There are not that many carmakers that also produce motorcycles under the same brand. But those that do… really do.
It’s natural to start with Honda, which made bikes before cars. It’s the largest motorcycle manufacturer in the world, but that part of the business is also a contributor to its status as the world’s largest manufacturer of internal combustion engines (which includes everything from garden equipment to generators to marine engines).
The first complete motorcycle designed and built by Honda in 1949 introduced a name that’s still used today on many of its car engines: the D-Type “Dream”.
Much of Honda’s appeal was built on building bikes for “everyperson”, especially when it began exporting outside Japan: the Super Cub, launched in 1958, remains the biggest-selling motorised vehicle… ever.
Honda became the number one motorcycle manufacturer in the world in 1964 and has stayed there ever since.
Suzuki is known in the car industry as a small-car specialist (and unlike Honda it made cars first), but it’s also one of the biggest motorcycle manufacturers in the world.
It launched its first two-wheeled model in 1952; much of its brand-building took place through technology and success in motorsport
In 1975 Suzuki even made the world’s first rotary-engined motorcycle, the RE5 (it was a commercial disaster and the project was dumped!).
Some companies we now know just as carmakers dabbled in motorcycles – that’s how Mazda got its automotive start in 1931, for example, although it now just sticks to four wheels.
Other motorcycle specialists have dabbled in the world of cars.

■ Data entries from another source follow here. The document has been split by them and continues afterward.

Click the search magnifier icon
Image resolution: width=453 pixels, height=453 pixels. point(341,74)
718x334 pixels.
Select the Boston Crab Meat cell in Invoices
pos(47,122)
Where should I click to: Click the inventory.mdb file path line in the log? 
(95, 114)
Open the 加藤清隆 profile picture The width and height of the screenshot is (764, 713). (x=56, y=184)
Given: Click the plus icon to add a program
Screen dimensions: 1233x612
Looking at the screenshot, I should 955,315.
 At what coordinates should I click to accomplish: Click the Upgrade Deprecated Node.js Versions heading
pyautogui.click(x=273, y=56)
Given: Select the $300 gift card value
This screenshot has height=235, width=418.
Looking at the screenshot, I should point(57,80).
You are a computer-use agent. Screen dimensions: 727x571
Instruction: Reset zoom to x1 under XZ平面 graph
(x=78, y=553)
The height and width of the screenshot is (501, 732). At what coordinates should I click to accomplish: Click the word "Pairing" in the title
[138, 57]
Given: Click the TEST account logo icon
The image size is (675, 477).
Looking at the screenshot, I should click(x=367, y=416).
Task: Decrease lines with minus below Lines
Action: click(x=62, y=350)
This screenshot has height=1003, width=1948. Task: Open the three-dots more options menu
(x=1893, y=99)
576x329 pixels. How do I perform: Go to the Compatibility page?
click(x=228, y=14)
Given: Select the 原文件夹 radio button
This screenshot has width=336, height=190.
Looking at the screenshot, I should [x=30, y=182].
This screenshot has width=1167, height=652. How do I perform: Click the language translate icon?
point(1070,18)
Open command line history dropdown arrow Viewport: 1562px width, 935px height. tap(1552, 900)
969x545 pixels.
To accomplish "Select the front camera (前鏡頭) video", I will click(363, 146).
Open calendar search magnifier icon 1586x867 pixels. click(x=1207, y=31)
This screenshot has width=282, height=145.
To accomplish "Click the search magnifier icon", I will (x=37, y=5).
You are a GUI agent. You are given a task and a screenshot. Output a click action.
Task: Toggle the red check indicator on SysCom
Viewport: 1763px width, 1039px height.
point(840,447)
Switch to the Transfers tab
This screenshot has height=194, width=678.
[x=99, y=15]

Yamaha has contributed technology to engines for Ford, Toyota, Lexus, Lotus and Volvo.
It even planned to make a sports car in partnership with Gordon Murray Design, hinted at by the Sports Ride concept from 2015, although the project was shelved in 2019.
KTM has built its own-brand track car, the X-Bow, since 2008.
Among premium carmakers, BMW is unique in having a motorcycle division that’s every bit as rich in heritage as its cars. It began making motorcycle engines for other companies, but launched as BMW Motorrad way back in 1923 with the R 32 – six years before there was a BMW-branded car.